When mutated, ATP10B is no longer able to provide instructions to make a functional protein that is necessary to transport a fatty substance — known to play a key role in Parkinson’s — out of lysosomes, the cell compartments responsible for digesting and recycling different types of molecules.
The study, “Mutated ATP10B increases Parkinson’s disease risk by compromising lysosomal glucosylceramide export,” was published in the journal Acta Neuropathologica.
Parkinson’s disease is a neurodegenerative disorder characterized by the gradual loss of dopaminergic neurons in the substantia nigra — a region of the brain responsible for movement control — along with brain inflammation.
In about 5%–15% of Parkinson’s patients, genetic mutations in certain genes are responsible for the inheritance of the disease from one generation to the next. These mutations associated with familial forms of Parkinson’s are highly penetrant, meaning that once passed down, they are very likely to trigger the onset of the disease at some point during the carrier’s lifetime.
However, the contribution of genetic factors to the development of Parkinson’s in patients with non-familial forms of the disease is less clear. In these individuals that have a so-called sporadic form of Parkinson’s, scientists believe the onset of the disease is dictated by a combination of genetic and environmental factors.
In the study, researchers have now discovered that mutations in the ATP10B gene increase the risk a person has of developing Parkinson’s disease.
The team screened the DNA of 52 patients with early-onset Parkinson’s who had all developed the disease under the age of 50 (23.1% had a family history of the disease). However, these patients did not carry known disease-causing Parkinson’s mutations, which allowed the team to search for novel Parkinson’s genes.

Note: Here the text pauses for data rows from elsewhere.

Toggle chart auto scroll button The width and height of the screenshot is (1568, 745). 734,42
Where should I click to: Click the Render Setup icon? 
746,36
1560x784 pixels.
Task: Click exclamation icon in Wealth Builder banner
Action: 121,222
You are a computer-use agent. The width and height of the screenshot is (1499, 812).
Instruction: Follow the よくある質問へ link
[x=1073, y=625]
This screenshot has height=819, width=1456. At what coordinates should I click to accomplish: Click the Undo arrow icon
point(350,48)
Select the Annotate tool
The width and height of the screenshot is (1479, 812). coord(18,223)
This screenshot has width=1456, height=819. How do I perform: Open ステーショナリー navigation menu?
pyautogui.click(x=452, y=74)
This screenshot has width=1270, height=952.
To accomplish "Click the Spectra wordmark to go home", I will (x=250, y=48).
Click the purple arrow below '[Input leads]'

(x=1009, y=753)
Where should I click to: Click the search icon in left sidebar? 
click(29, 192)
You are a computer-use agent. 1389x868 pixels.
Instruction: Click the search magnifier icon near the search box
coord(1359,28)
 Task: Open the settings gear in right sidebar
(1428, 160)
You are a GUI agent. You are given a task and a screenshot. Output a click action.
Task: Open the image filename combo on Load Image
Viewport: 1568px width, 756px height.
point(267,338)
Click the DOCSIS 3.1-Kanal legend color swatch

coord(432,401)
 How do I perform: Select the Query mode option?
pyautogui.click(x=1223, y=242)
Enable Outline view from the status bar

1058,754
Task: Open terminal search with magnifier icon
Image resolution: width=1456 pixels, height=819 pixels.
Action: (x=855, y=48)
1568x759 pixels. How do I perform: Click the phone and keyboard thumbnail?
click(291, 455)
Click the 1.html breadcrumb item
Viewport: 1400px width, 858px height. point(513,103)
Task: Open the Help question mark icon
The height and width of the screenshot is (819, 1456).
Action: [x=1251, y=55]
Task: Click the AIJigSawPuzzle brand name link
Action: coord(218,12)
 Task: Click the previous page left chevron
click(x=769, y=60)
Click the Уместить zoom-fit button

After performing whole-exome sequencing — a technique that allows researchers to analyze the DNA sequence of all genes that encode proteins (exome) — they found that three individuals in the group carried two mutations in ATP10B, one in each copy of the gene that had been inherited from each of the parents.
The researchers also screened a group of 617 unrelated Belgian patients with Parkinson’s (mean age of 60 years at disease onset; 18.6% with a positive family history) and 226 with dementia with Lewy bodies (DLB) (mean age of 70.8 years at disease onset; 23.0% with a positive family history). Additionally, a group of 598 unrelated healthy individuals served as controls.
Mutations in ATP10B were found in six patients with Parkinson’s, one patient with DLB, and two individuals from the control group.
Although the higher number of mutant carriers among those with Parkinson’s suggested an enrichment of these mutations in this group, investigators found no statistically significant differences when compared to controls, most likely due to the small number of study participants. They also noticed there was a high variability among patient carriers in the age at which they started experiencing their first symptoms.
Among the patient carriers, the age at disease onset varied from 24 to 68 years. The high variability in age at disease onset and the presence of mutant carriers in the control group are probable due to variable effects of single mutant alleles (different forms of the same gene) on ATP10B expression or activity, the researchers wrote.
Importantly, the team found that ATP10B encodes a protein transporter for glucosylceramide, a fatty substance that plays a key role in Parkinson’s.
Under normal circumstances, the protein transporter carries glucosylceramide out of lysosomes. However, when ATP10B is mutated, the protein is no longer able to perform its normal function.
The scientists believe the dysfunction of the protein transporter in combination with the reduced activity of the ATP10B gene disturbs lysosomal function, promotes neuronal loss, and increases neurons’ sensitivity to certain environmental risk factors, thereby contributing to the development of Parkinson’s.
“In conclusion, we identified ATP10B as a [Parkinson’s disease] risk gene and functionally characterized ATP10B as a [transporter] that regulates lysosomal functionality and provides neuroprotection,” the researchers wrote.
The team is currently working on possible therapeutic strategies aimed at controlling the activity of the ATP10B gene in the context of Parkinson’s disease.